December 10, 2013 at 5:36 am PST

Supply Chain Management (SCM) has always been critical to business operations and success. Executives in large corporations remember lessons from their SCM courses back in business school. For those who have forgotten, consulting companies and universities teach SCM using well-known games such as the Beer Distribution Game. The problem the Beer Distribution Game highlights is the lack of insight people along the distribution chain have beyond a few steps.  However, I’d posit that the Internet of Things (IoT) provides us the opportunity to holistically visualize and play with our entire supply chain.  In effect, IoT may make the Beer Distribution Game a relic of the past. 

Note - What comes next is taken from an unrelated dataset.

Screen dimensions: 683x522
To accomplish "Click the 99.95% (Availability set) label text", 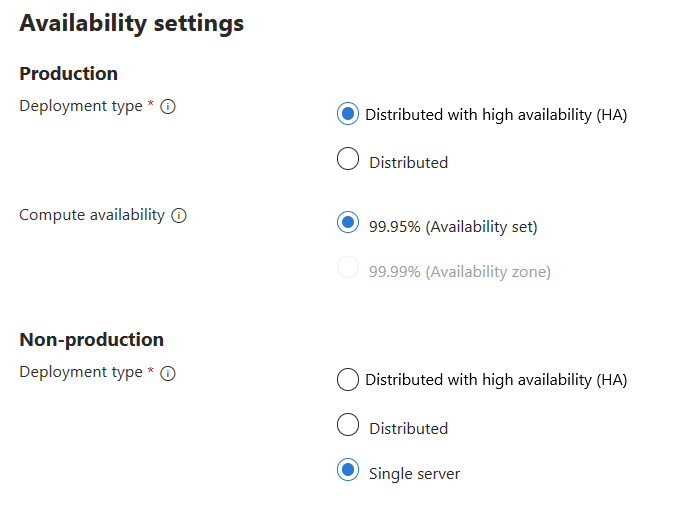I will [453, 227].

Beer Distribution Game!The Beer Distribution Game is a role-player table game created by Jay Forrester at MIT Sloan School of Management in the early 1960s to teach principles of management science. The game is played by teams who simulate the supply chain of the beer industry during 40 weeks. Each team represents a brand and the goal is to meet customer demand. Each player represents a specific area of the supply chain: retail, wholesale, distributor and factory. Within each team players cannot communicate each other and information is only passed through orders and shipments notes every week. The winner of the game is the team with lower total cost of capital employed in stock for everyone in the supply chain while avoiding out-of-stock situations. Read More »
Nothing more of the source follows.